After a tight first quarter, the U.S. pulled away from France and easily won its Olympic opener 98-71 Sunday.
France had few solutions for the 1-2 combination of James and Durant, possibly the best two players in the world who finished first and second in the 2011-12 NBA MVP voting.
James did what he almost always does - a lot of everything extremely well. He had nine points, five rebounds and eight assists, and Durant did what he does so well - score. He had 22 points.
And the U.S. also received an unexpected lift off the bench from forward Kevin Love, who had 14 points. Love had an uninspired exhibition performance. He didn't get many minutes in the first four exhibition games, but played well against Spain last week in the USA's final exhibition game.
USA Basketball chairman Jerry Colangelo told USA TODAY Sports late last week that Love had not been playing to his capability but was encouraged by his game against Spain.
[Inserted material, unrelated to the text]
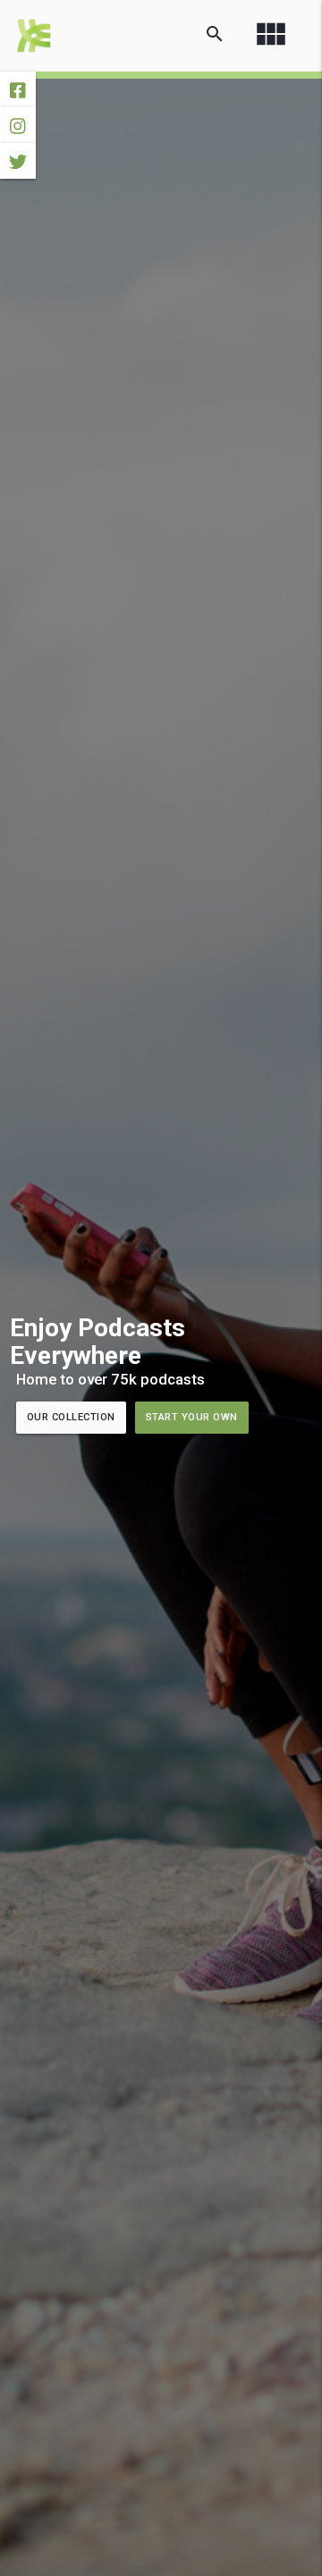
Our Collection (71, 1417)
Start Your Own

It was probably encouraging for Colangelo and U.S. coach Mike Krzyzewski to see Love play the way he did against France.
The U.S. will need Love's size and rebounding throughout the competition, especially if he plays like he did Sunday.
The U.S. shot 43% from the field, including 32% on three-pointers. But they outrebounded France 56-40.
Bryant had 10 points, and Carmelo Anthony added nine points and nine rebounds for the U.S.
It was far from flawless basketball - too many jump shots, silly fouls, poor shooting - but the U.S. men's basketball team wore down France with its talent, depth, speed and strength in the first half.
France's Tony Parker, who had 10 points, gave the U.S. trouble with his penetration and scoring, and had help from Florence Pietrus. But even with six NBA players, France had trouble staying with the American talent.
The U.S. took a 52-26 lead into halftime, outscoring France 30-15 in the second quarter.